TEXT EXCERPT –
BERLIN (AP) — The Syrian family asks with wonder why they didn't die like thousands of others like them: killed by bombs in their native Damascus; drowned by the rough waves of the Mediterranean; or suffocated in overcrowded trucks speeding them through Europe.
"Sometimes I wake up and I feel like, thank God, I'm alive," says 19-year-old Reem Habashieh, who with her loved-ones survived a harrowing 16-day flight from Syria to arrive last week in Berlin — amazed they all made it. "I'm lucky, I'm a blessed person."
Habashieh, her mother and three younger siblings are five of the 37,000 who have flooded into Germany this month. Now they're embarking on another unknown journey, trying to start a new life in a country full of strange people, cold rain, unfamiliar smells and voices they don't understand.
Fear still fills Habashieh's big green-brown eyes when she recounts their epic trek across Europe last month.
"We had to hide between the trees, run through sunflower and cornfields and walk all night," Habashieh says, tucking in a loose tail of her gray woolen hijab. "There were scary animals, people were mean, we had to sleep under the sky — it was very dangerous."
But excitement and youthful curiosity shine through as she describes her family's arrival in Berlin — how she led her family on buses, subways and commuter trains through the capital, and organized essential first steps like registering to apply for asylum.
Raghad, Reem's 11-year-old sister, a skinny girl with long brown hair and a big cheeky smile, got so tired along the way that Mohammed, her burly 17-year-old brother, sometimes had to carry her for hours.

ENTRIES SUPPLIED –
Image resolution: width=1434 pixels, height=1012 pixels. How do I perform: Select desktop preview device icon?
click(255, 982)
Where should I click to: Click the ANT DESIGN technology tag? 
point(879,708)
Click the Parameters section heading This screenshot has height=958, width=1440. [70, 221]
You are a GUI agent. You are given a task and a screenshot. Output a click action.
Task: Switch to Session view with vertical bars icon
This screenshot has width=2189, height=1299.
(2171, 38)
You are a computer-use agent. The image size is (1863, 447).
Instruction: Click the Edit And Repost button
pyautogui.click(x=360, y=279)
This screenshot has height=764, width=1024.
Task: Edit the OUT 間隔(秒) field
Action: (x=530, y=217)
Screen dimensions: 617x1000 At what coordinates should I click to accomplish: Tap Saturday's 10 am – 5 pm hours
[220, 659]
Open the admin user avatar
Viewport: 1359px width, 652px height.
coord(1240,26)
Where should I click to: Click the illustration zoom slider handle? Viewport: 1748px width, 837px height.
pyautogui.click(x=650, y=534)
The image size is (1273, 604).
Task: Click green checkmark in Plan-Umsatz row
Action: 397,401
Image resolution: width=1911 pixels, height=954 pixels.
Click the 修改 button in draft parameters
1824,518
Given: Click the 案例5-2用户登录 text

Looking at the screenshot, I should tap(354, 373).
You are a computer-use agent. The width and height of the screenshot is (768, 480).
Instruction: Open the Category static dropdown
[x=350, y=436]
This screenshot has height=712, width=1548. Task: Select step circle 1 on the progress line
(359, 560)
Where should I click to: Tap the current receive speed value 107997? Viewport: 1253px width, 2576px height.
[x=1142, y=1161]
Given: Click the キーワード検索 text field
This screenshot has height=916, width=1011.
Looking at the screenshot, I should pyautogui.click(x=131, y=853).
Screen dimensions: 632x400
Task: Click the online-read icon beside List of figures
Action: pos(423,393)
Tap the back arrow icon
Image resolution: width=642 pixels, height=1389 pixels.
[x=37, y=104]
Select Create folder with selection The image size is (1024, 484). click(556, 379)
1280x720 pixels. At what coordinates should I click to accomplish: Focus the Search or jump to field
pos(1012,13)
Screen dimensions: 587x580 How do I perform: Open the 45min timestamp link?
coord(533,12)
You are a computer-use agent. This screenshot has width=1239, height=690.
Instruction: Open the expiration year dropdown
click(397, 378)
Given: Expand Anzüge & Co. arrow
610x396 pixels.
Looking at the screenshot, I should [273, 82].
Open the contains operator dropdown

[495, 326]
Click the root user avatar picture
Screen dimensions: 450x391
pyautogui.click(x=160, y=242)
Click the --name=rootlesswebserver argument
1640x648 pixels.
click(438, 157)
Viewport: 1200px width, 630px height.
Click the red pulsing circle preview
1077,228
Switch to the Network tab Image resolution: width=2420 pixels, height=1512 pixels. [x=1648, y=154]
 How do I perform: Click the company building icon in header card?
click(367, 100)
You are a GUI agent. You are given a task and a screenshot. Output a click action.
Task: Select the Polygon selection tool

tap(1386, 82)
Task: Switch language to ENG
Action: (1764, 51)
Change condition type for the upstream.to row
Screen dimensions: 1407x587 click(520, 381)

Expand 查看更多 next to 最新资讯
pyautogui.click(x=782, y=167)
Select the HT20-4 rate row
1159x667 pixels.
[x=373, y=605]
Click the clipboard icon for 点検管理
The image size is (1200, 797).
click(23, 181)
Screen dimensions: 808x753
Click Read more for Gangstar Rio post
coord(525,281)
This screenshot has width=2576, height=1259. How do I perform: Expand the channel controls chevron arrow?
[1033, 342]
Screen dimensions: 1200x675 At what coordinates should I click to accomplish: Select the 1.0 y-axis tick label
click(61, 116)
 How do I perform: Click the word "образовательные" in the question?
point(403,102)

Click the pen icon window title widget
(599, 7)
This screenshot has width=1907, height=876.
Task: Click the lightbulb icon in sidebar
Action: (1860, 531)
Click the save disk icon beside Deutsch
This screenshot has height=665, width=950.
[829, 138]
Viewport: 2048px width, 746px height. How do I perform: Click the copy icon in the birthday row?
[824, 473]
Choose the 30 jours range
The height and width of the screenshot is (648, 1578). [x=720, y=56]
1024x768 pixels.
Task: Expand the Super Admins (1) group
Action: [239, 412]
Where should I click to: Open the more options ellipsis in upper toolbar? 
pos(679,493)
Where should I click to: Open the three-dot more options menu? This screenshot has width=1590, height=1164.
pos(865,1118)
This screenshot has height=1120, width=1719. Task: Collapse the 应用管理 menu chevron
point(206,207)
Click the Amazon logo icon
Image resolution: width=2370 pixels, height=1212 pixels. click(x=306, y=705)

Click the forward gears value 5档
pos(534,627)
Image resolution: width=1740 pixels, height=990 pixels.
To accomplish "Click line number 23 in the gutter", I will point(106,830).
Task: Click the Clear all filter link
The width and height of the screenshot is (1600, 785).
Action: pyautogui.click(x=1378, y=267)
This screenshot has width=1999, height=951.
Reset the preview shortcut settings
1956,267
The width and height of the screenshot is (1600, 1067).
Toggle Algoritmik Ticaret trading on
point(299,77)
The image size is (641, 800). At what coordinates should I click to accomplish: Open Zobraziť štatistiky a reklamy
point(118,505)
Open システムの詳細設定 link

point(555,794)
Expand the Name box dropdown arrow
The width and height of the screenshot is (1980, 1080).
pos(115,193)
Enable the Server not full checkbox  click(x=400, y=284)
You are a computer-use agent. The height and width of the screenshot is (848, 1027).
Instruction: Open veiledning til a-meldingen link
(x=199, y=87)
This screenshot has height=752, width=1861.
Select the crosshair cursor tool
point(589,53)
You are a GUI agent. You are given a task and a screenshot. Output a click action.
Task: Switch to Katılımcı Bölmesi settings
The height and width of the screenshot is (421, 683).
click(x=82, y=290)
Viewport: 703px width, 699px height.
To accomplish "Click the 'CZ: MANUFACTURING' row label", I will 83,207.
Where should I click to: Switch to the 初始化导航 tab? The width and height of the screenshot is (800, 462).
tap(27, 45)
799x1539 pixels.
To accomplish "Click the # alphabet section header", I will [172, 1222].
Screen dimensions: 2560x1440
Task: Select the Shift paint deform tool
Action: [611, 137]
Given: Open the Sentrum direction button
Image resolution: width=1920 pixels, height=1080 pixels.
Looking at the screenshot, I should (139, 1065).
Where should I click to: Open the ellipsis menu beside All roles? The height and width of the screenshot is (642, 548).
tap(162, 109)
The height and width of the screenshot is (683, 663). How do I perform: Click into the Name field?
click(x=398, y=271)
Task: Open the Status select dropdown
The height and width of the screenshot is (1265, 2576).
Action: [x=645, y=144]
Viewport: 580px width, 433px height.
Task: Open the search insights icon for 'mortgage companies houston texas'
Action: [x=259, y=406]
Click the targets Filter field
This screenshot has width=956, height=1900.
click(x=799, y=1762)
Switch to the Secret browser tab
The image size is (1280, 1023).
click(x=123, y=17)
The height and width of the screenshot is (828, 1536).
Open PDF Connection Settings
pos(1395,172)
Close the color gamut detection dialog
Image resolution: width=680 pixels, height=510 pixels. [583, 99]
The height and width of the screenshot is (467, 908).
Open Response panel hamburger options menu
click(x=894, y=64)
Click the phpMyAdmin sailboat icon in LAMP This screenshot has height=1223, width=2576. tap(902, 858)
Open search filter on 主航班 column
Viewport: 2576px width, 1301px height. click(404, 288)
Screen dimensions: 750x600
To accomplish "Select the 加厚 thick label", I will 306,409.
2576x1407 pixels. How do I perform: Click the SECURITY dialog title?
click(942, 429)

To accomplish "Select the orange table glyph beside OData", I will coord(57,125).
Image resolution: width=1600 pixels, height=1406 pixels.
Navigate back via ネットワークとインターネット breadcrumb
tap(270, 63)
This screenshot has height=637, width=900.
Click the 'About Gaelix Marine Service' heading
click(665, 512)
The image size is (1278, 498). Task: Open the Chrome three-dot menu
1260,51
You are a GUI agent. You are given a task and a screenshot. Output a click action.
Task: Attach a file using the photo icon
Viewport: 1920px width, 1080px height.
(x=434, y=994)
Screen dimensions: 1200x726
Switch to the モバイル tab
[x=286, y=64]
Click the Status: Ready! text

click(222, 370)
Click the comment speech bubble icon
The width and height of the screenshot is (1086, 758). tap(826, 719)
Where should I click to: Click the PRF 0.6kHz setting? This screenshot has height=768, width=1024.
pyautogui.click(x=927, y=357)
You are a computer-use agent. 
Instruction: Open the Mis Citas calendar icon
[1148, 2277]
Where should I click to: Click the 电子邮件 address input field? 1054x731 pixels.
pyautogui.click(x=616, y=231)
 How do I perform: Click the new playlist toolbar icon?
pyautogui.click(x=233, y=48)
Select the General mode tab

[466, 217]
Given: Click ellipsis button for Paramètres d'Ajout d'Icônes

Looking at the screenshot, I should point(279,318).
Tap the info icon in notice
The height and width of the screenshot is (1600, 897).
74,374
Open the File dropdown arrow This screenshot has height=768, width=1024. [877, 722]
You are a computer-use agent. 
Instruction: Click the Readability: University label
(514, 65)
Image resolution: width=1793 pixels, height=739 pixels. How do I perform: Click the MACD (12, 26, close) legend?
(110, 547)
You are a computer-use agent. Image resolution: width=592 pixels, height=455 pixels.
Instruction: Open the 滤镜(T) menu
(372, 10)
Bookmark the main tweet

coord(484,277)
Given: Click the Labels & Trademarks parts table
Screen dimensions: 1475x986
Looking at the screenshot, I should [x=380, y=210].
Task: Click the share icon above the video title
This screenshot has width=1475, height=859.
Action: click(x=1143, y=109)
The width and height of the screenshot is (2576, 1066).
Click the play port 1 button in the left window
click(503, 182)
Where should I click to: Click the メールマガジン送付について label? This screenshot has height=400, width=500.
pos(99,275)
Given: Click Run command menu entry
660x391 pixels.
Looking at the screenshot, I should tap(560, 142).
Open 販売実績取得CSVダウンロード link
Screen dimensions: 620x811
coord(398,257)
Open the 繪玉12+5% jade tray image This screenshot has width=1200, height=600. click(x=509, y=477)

AIM A –
Decide whether each statement agrees with the news report about the Syrian family in Berlin. Answer yes or no for each, quoting the exact words of the report that decide it.
(i) The family's trip from Syria to Berlin lasted 16 days.
(ii) Mohammed is younger than Raghad.
(iii) Reem Habashieh reached Germany without any relatives.
AIM B –
Write the next few paragraphs of the news report about the Syrian family in Berlin, picking up after its final sentence.
The records are material separate from the news report about the Syrian family in Berlin.

RESULT A –
(i) Yes: "survived a harrowing 16-day flight from Syria to arrive last week in Berlin."
(ii) No: "Raghad, Reem's 11-year-old sister" and "Mohammed, her burly 17-year-old brother."
(iii) No: "Habashieh, her mother and three younger siblings are five of the 37,000 who have flooded into Germany this month."

RESULT B –
Yaman, a lanky 15-year-old, dragged his feet on his own. He doesn't talk much, seemingly still processing the experiences of the past weeks.
Khawla Kareem, their 44-year-old mother, says she's still exhausted from the odyssey, but that her maternal urge to bring her four children to safety filled her with the power she needed. Her husband died three years ago; being left alone to care for the children amid a brutal civil war led her to the difficult decision of leaving everything behind and fleeing Syria.
It was also three years ago that the war hit home, as the front line between President Bashar Assad's Syrian army and the rebel Free Syrian Army came to the Damascus street they lived on — and they were literally caught in the crossfire.
"They kept fighting, bombs were falling, our house burned once, we rebuilt it," Reem Habashieh, who studied economics at the university of Damascus, recounts in fluent English. "We were just saying that we are strong and that we can keep it on in Syria — but we can't anymore."
She remembers how life during the war simply stopped for them.
"Somehow you're just sitting there, you don't know anything about tomorrow, you don't know if you are going to be alive."
So earlier this year Khawla Kareem, an elementary school teacher, scraped together 12,000 euros ($13,400), selling the family car, and bought plane tickets to Bodrum on the Mediterranean Coast in Turkey. She paid traffickers to take them across the sea in a small rubber boat to the Greek island of Samos. Moments before they boarded, the smugglers told them to leave behind all of their belongings on the beach — laptops, clothes and precious objects carrying memories of their past life.
They took a ferry from Samos to Athens, then worked their way through Macedonia and Serbia into Hungary, where the mother hired another human smuggler. He spirited them across borders on his minibus with dark tinted windows and north to Berlin, dropping them off on the outskirts of the city last week.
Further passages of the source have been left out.